* [Textauszug]:

= = = = =

Zu Abschnitt VII – Vergütung –

(1) Wird ein Angestellter im Pflegedienst, der unter Abschnitt A der Anlage 1b fällt, auf Veranlassung und im Rahmen des Personalbedarfs des Arbeitgebers fort- oder weitergebildet, werden, sofern keine Ansprüche gegen andere Kostenträger bestehen, vom Arbeitgeber

  1. dem Angestellten, soweit er freigestellt werden muß, für die notwendige Fort- oder Weiterbildungszeit die bisherige Vergütung (§ 26) fortgezahlt und
  2. die Kosten der Fort- oder Weiterbildung getragen.

(2) Der Angestellte ist verpflichtet, dem Arbeitgeber die Aufwendungen für eine Fort- oder Weiterbildung im Sinne des Absatzes 1 nach Maßgabe des Unterabsatzes 2 zu ersetzen, wenn das Arbeitsverhältnis auf Wunsch des Angestellten oder aus einem von ihm zu vertretenden Grunde endet. Satz 1 gilt nicht, wenn die Angestellte,

  1. wegen Schwangerschaft oder
  2. wegen Niederkunft in den letzten drei Monaten

gekündigt oder einen Aufhebungsvertrag geschlossen hat.

Zurückzuzahlen sind, wenn das Arbeitsverhältnis endet

  1. im ersten Jahr nach Abschluß der Fort- oder Weiterbildung, die vollen Aufwendungen,
  2. im zweiten Jahr nach Abschluß der Fort- oder Weiterbildung, zwei Drittel der Aufwendungen,
  3. im dritten Jahr nach Abschluß der Fort- oder Weiterbildung, ein Drittel der Aufwendungen.”

Die Klägerin hat vorgetragen: Die Fortbildungsmaßnahme sei für den Beklagten auch außerhalb ihres Zuständigkeitsbereichs von erheblicher beruflicher und finanzieller Bedeutung. Es bestehe ein genereller Bedarf an ausgebildeten Pflegekräften, die eine Station leiten könnten. Die Ausbildung habe dem Beklagten immerhin den Aufstieg in die VergGr. Kr. VII mit weiteren Aufstiegsmöglichkeiten bis in die VergGr. Kr. IX KnAT ermöglicht. Auf den Wegfall der Wechselschichtzulage könne sich der Beklagte in diesem Zusammenhang nicht berufen, weil diese Zulage lediglich die besonderen Erschwernisse ausgleichen solle, die er in seiner Position als Stationsleiter nicht mehr gehabt habe. Der Beklagte könne sich auch nicht darauf stützen, daß die Nebenabrede vom 13. Juni 1990 erst nach Beginn der Weiterbildungsmaßnahme unterzeichnet worden sei. Bereits im Verlauf der Vorgespräche sei er auf die von ihm zu unterzeichnende schriftliche Nebenabrede hingewiesen worden. Der Aufforderung, die Nebenabrede zu unterzeichnen, sei der Beklagte erst nach Abschluß des ersten Unterrichtsblocks nachgekommen.

Die Klägerin hat beantragt,

den Beklagten zu verurteilen, an sie 7.478,02 DM zuzüglich 4 % Zinsen ab Rechtshängigkeit zu zahlen.

= = = = =

* [Aufgaben]:
1. Prüfe, ob die folgenden Aussagen mit dem Textauszug übereinstimmen, und antworte jeweils mit Ja oder Nein samt den entscheidenden Worten des Textauszugs als wörtlichem Zitat. (a) Endet das Arbeitsverhältnis im zweiten Jahr nach Abschluss der Fort- oder Weiterbildung, sind zwei Drittel der Aufwendungen zurückzuzahlen. (b) Nach dem Vortrag der Klägerin hat der Beklagte die Nebenabrede bereits während der Vorgespräche unterzeichnet. (c) Die Klägerin verlangt 7.478,02 DM zuzüglich 5 % Zinsen.
2. Gib aus dem Textauszug den Abschnitt von „1. dem Angestellten, soweit“ bis einschließlich „Aufhebungsvertrag geschlossen hat.“ wortgetreu wieder.
Die Einträge sind eigenständiges Material und gehören nicht zum Textauszug.

= = = = =

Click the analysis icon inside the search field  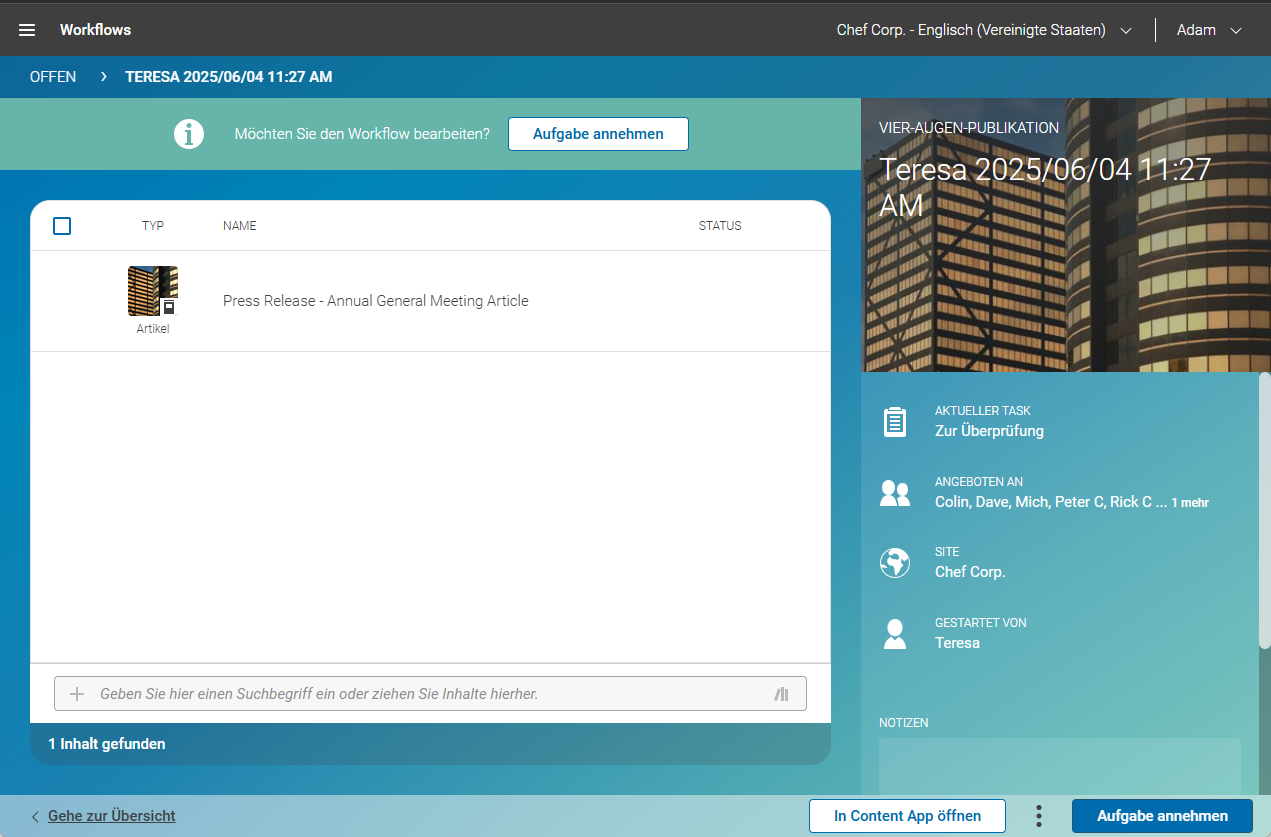tap(781, 693)
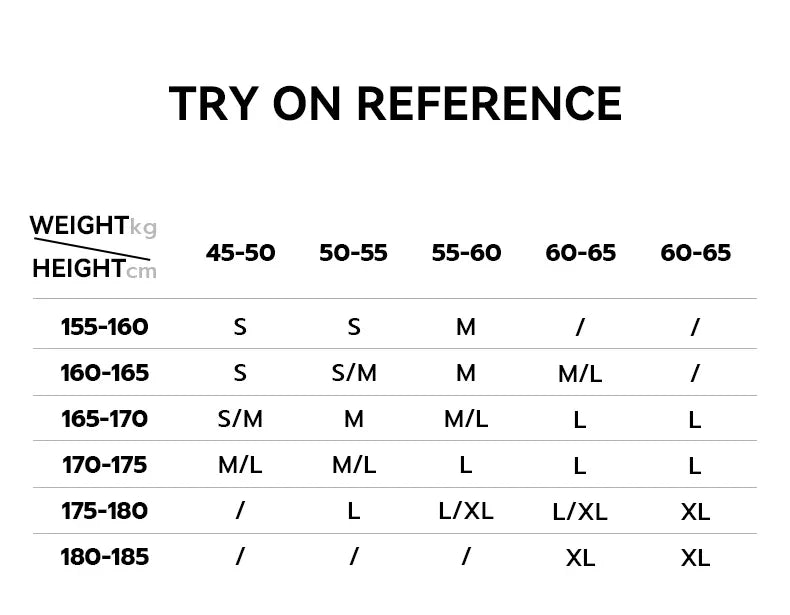
Task: Select the 155-160 height row label
Action: click(104, 327)
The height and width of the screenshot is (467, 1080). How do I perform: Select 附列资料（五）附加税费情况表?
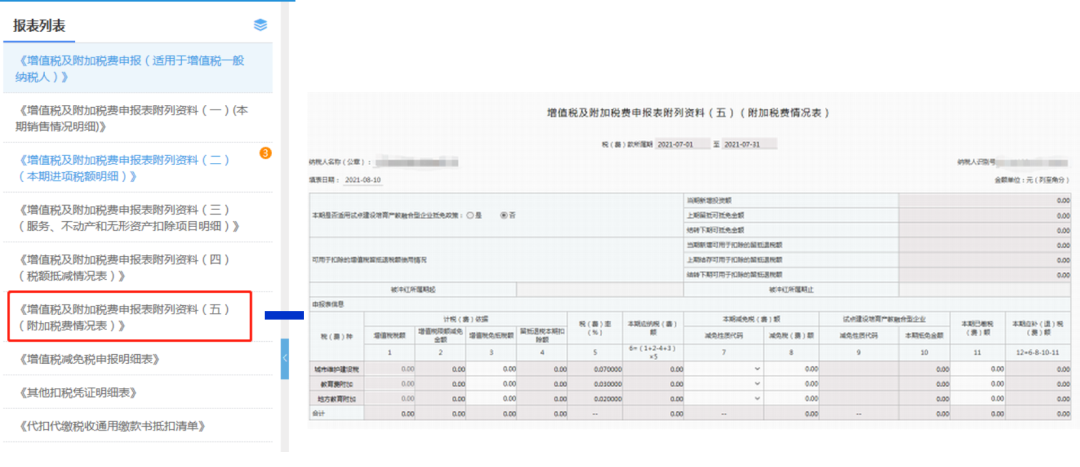[129, 317]
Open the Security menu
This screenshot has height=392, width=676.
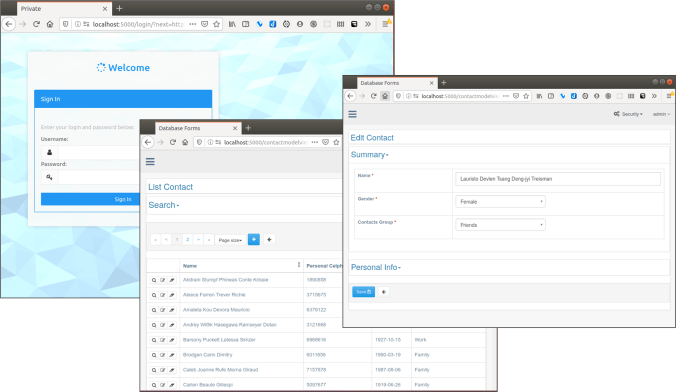pos(628,114)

= = = = =

* [Lösungen]:
1.
(a) Ja: „im zweiten Jahr nach Abschluß der Fort- oder Weiterbildung, zwei Drittel der Aufwendungen“
(b) Nein: „Der Aufforderung, die Nebenabrede zu unterzeichnen, sei der Beklagte erst nach Abschluß des ersten Unterrichtsblocks nachgekommen.“
(c) Nein: „7.478,02 DM zuzüglich 4 % Zinsen ab Rechtshängigkeit“

2.
1. dem Angestellten, soweit er freigestellt werden muß, für die notwendige Fort- oder Weiterbildungszeit die bisherige Vergütung (§ 26) fortgezahlt und
  2. die Kosten der Fort- oder Weiterbildung getragen.

(2) Der Angestellte ist verpflichtet, dem Arbeitgeber die Aufwendungen für eine Fort- oder Weiterbildung im Sinne des Absatzes 1 nach Maßgabe des Unterabsatzes 2 zu ersetzen, wenn das Arbeitsverhältnis auf Wunsch des Angestellten oder aus einem von ihm zu vertretenden Grunde endet. Satz 1 gilt nicht, wenn die Angestellte,

  1. wegen Schwangerschaft oder
  2. wegen Niederkunft in den letzten drei Monaten

gekündigt oder einen Aufhebungsvertrag geschlossen hat.